Surgeon general orders Americans to lose weight

Related tags United states Obesity Overweight and obesity

Being too fat has become almost as big a health problem as smoking
in the United States, U.S. Surgeon General Dr. David Satcher said
on Thursday, and urged Americans to lose weight.

Being too fat has become almost as big a health problem as smoking in the United States, U.S. Surgeon General Dr. David Satcher said on Thursday, and urged Americans to lose weight.

Despite constant urging to eat better food and exercise more, Americans are gaining weight by the minute and are heavier and lazier than ever before in history, Satcher said.

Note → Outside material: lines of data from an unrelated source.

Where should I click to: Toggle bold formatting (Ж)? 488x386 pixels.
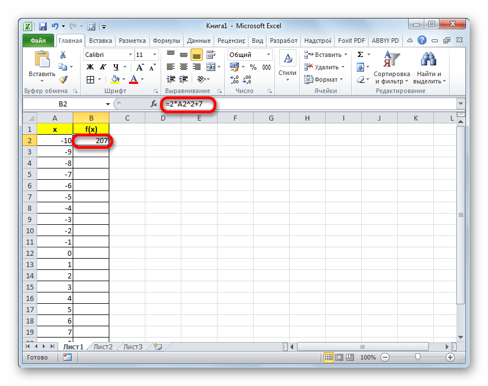point(90,68)
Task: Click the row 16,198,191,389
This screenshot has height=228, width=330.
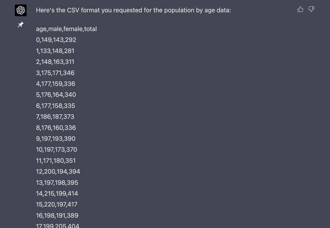Action: pyautogui.click(x=57, y=216)
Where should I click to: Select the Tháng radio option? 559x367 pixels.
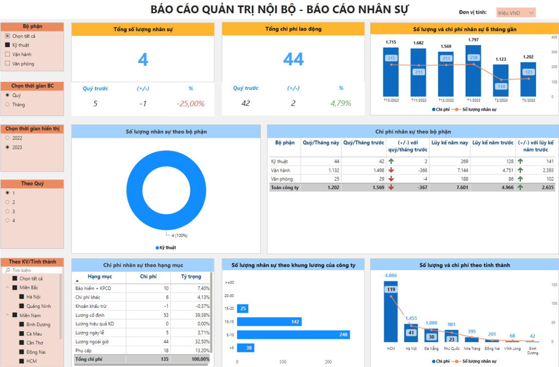pos(7,105)
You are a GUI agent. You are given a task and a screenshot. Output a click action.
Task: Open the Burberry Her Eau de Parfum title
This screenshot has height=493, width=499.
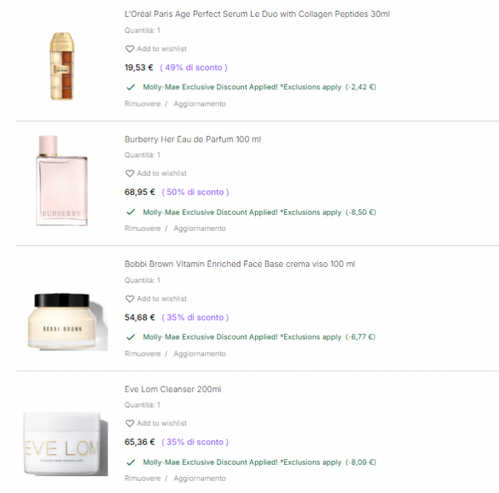[x=193, y=140]
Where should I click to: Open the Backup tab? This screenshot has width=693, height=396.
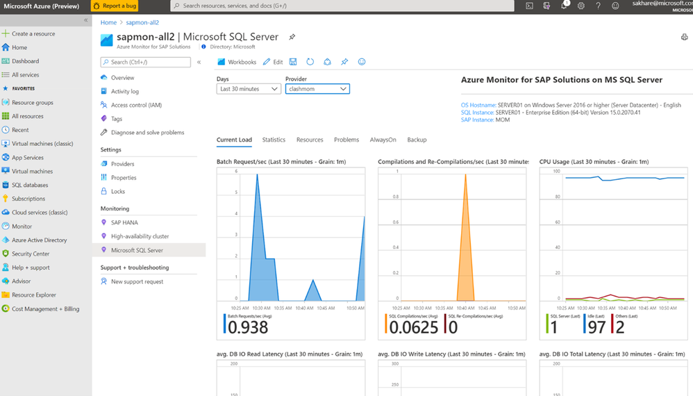tap(417, 140)
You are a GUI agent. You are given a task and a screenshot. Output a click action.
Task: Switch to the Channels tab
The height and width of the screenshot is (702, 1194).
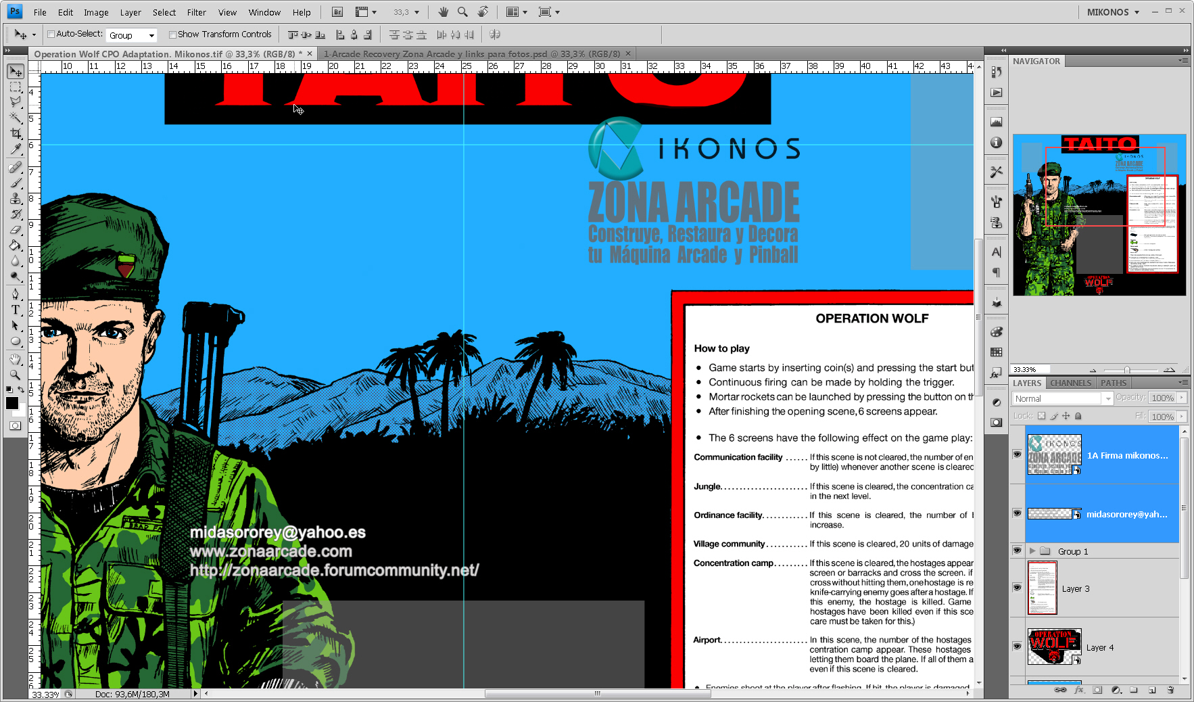tap(1070, 383)
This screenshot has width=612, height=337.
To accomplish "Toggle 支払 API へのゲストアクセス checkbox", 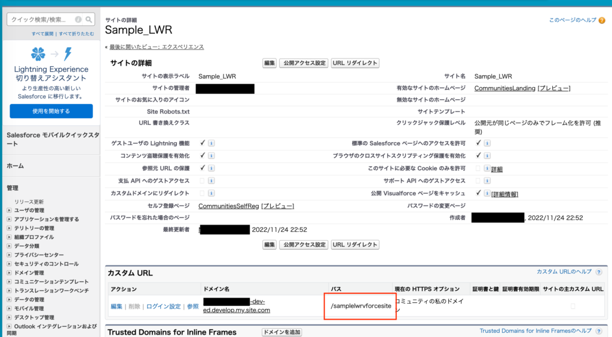I will point(203,181).
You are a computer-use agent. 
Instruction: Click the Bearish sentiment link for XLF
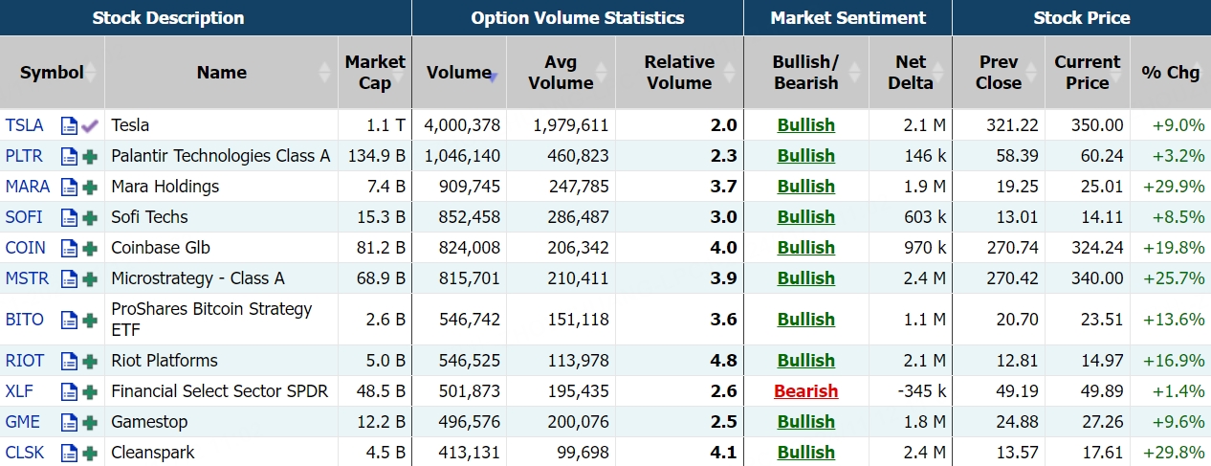pyautogui.click(x=805, y=391)
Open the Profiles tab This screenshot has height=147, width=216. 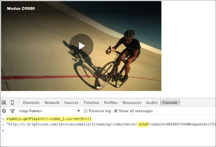[x=111, y=103]
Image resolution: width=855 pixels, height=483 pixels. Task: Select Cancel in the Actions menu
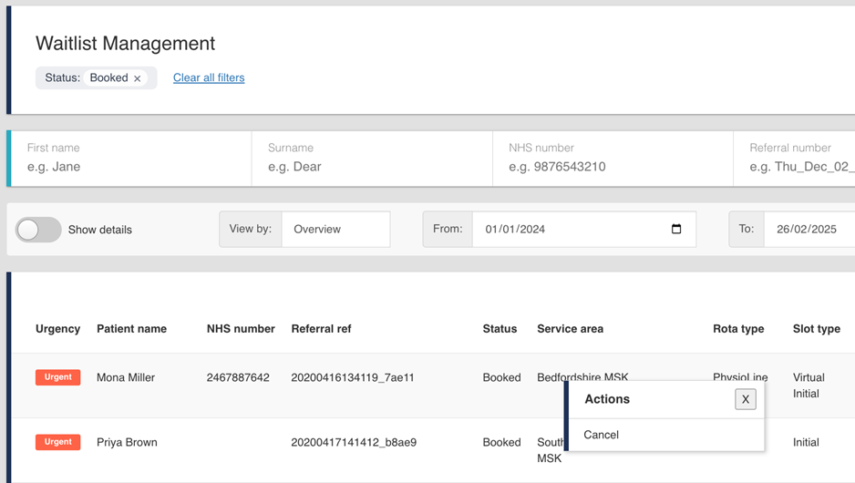click(602, 435)
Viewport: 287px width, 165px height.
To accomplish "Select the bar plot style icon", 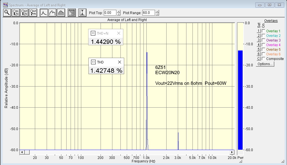I will [x=61, y=13].
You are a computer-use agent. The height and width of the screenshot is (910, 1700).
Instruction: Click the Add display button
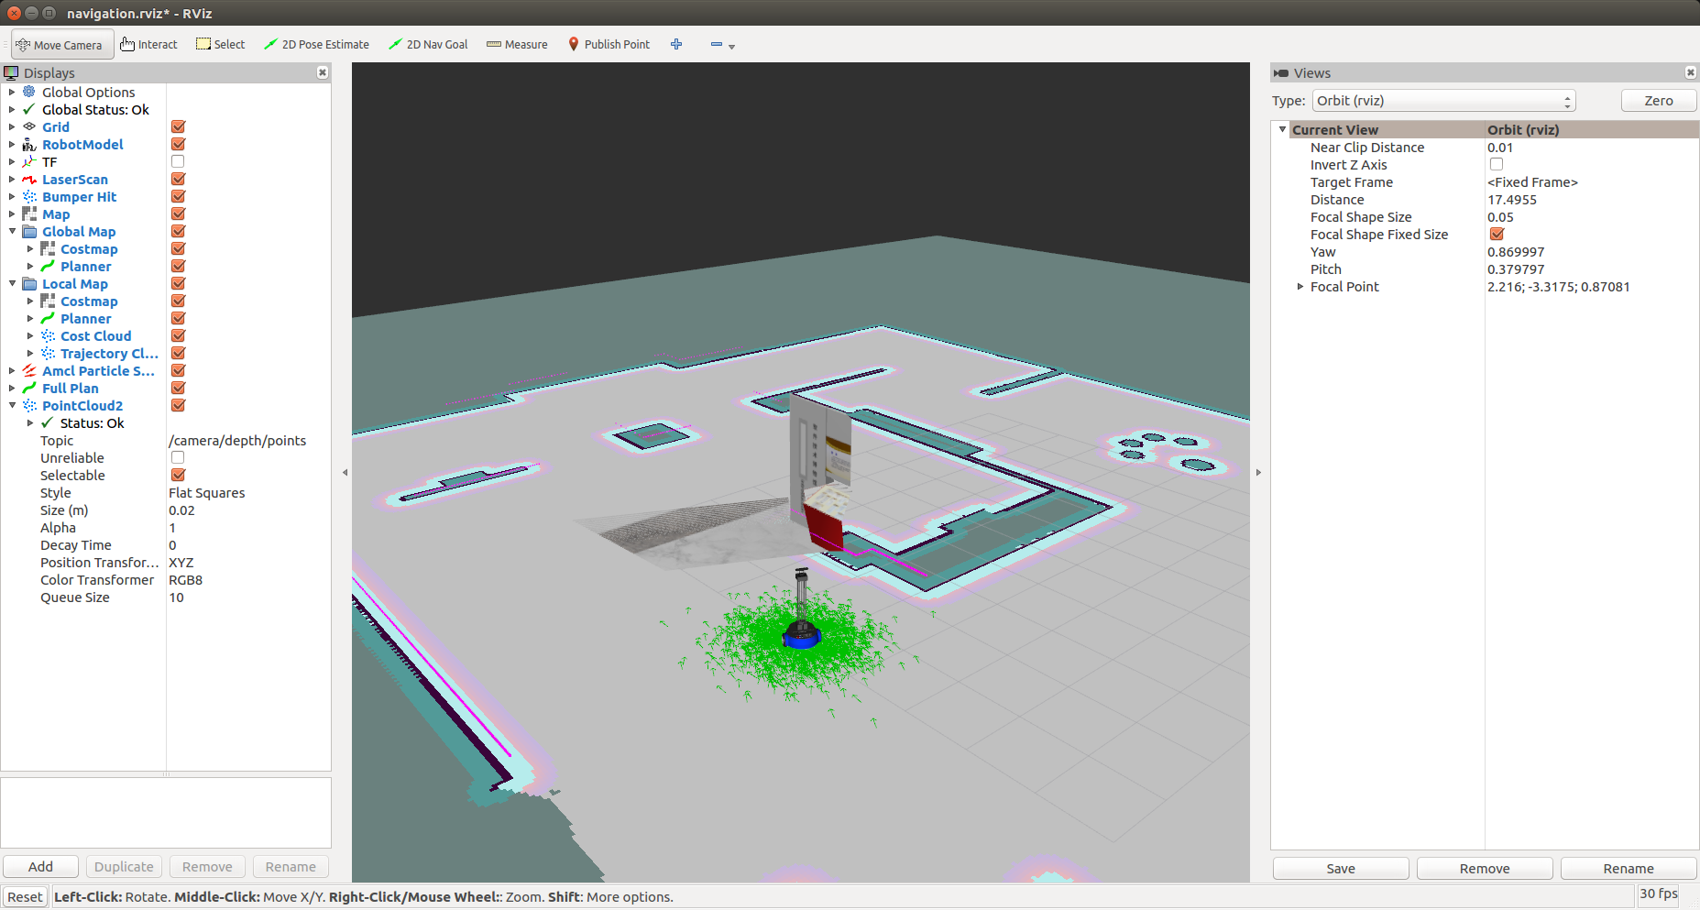[40, 867]
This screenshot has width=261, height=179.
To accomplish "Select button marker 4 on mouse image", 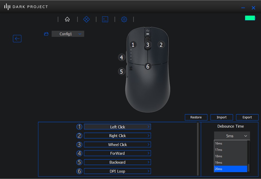I will [x=122, y=57].
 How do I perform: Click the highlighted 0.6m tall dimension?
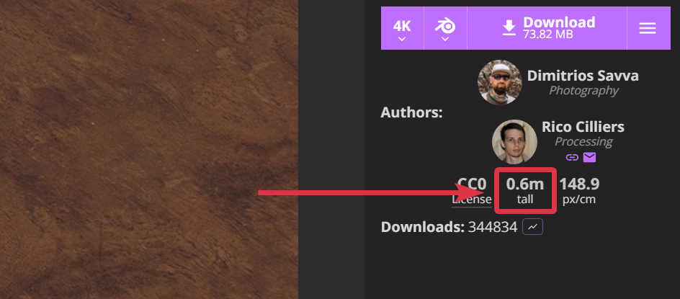pyautogui.click(x=524, y=191)
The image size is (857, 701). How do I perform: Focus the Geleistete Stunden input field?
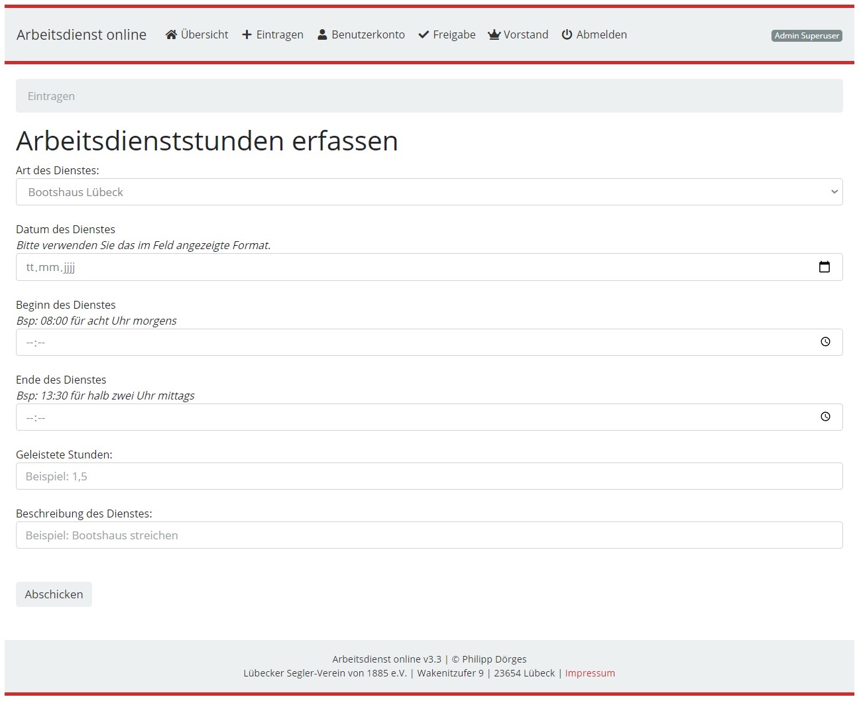pyautogui.click(x=429, y=476)
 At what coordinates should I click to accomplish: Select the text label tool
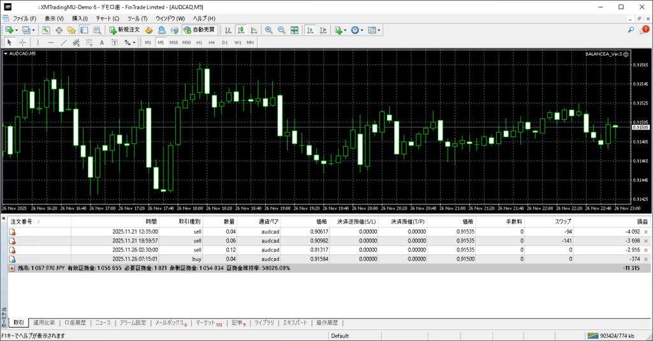pyautogui.click(x=101, y=43)
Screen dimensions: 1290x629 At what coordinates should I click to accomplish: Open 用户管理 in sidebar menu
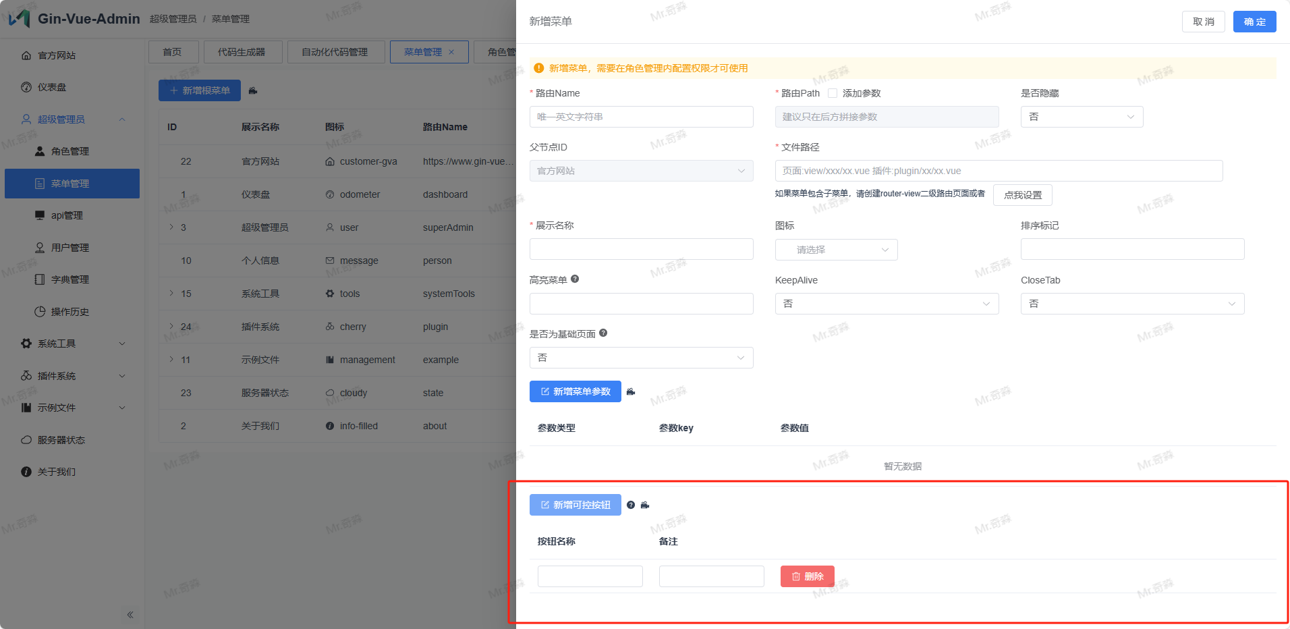coord(70,248)
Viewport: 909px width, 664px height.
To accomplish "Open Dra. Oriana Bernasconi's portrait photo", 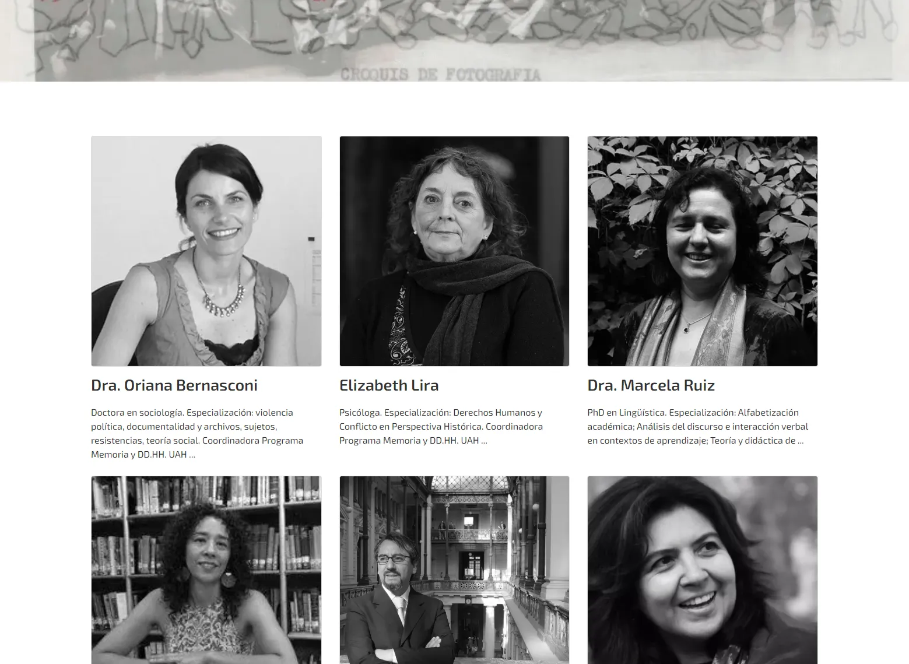I will tap(206, 251).
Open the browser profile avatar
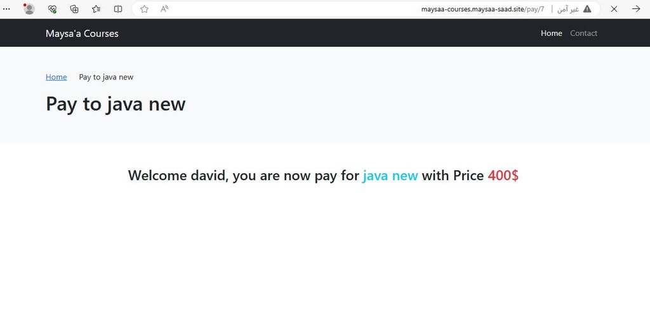This screenshot has width=650, height=335. (x=29, y=9)
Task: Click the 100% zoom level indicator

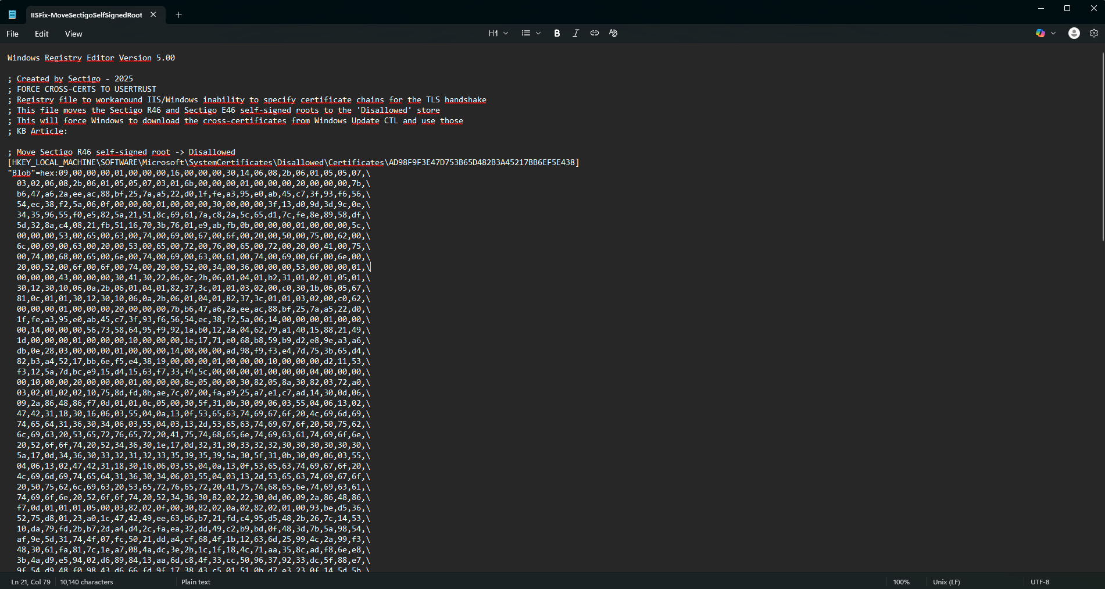Action: tap(901, 582)
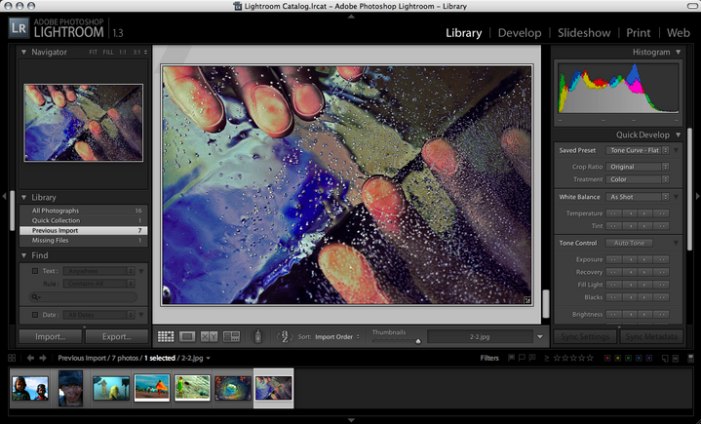
Task: Click the go forward arrow in filmstrip bar
Action: click(x=43, y=358)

He issued a report calling on families, schools and employers to work together to help people eat healthier food and get the exercise they need to lose weight.

"Overweight and obesity may soon cause as much preventable disease and death as cigarette smoking,"​ Satcher said in a speech launching the report.

"Most studies show that an obese individual has a 50 to 100 per cent increased risk of ... early death, premature death, compared to people of normal weight."

The report says about 300,000 people die every year in the United States from diseases that are a direct result of being overweight, including heart disease and cancer. Smoking is blamed for 400,000 deaths a year.

"The total direct and indirect costs attributed to overweight and obesity amounted to $117 billion in the year 2000," the Health and Human Services Department said in a statement.

The report said obese and overweight people are more likely to have high blood pressure, high cholesterol, diabetes, asthma, arthritis and certain kinds of cancer, including breast and colon cancer. "They are more susceptible to illnesses of every kind,"​ HHS Secretary Tommy Thompson said.

This trend is not hard to correct, he added.

"We just had a recent National Institutes of Health study that showed a simple loss of 15 pounds would reduce the incidence of diabetes by 58 per cent,"​Thompson said.

He said people could achieve that by walking 30 minutes every day. "That's not that much,"​ he said.

Thompson himself pledged to lose 15 pounds.

"In 1999, an estimated 61 per cent of U.S. adults were overweight, along with 13 per cent of children and adolescents,"​ the HHS statement said.

"Obesity among adults has doubled since 1980, while overweight among adolescents has tripled,"​ it addled. Fewer than a third of Americans exercise for at least 30 minutes a day, five days a week - the minimum recommended, and 40 per cent engage in no leisure-time physical activity at all.

"This probably is the most sedentary generation of people in the world,"​ Satcher said.

He called on communities to build more sidewalks and playgrounds. "When there are no safe places for children to play, or for adults to walk, jog, or ride a bike, that's a community responsibility,"​ he said.

Schools and employers need to offer better food, he added. "The typical American diet is too heavily laced with sugar and fats and too few people eat the recommended servings of fruits and vegetables,"​ Satcher said.

At the very least, he said, schools need to obey a U.S. Agriculture Department regulation that says no low-nutrition food - including snacks from vending machines - should be available to kids at mealtimes.

And schools need to make children exercise."Our school system must bear some of the blame when we consider only the state of Illinois requires physical education in grades kindergarten through 12,"​ he said.

"It's time to get children off of the couch and onto the playground,"​ Thompson added.

The report drew praise from groups like the American Obesity Association and the American Dietetic Association.

But it came under attack from the Sugar Association, which thought the report should have stressed fitness more, and the Center for Science in the Public Interest, which wants more spent on education and which wants more limits on junkfood sold in schools.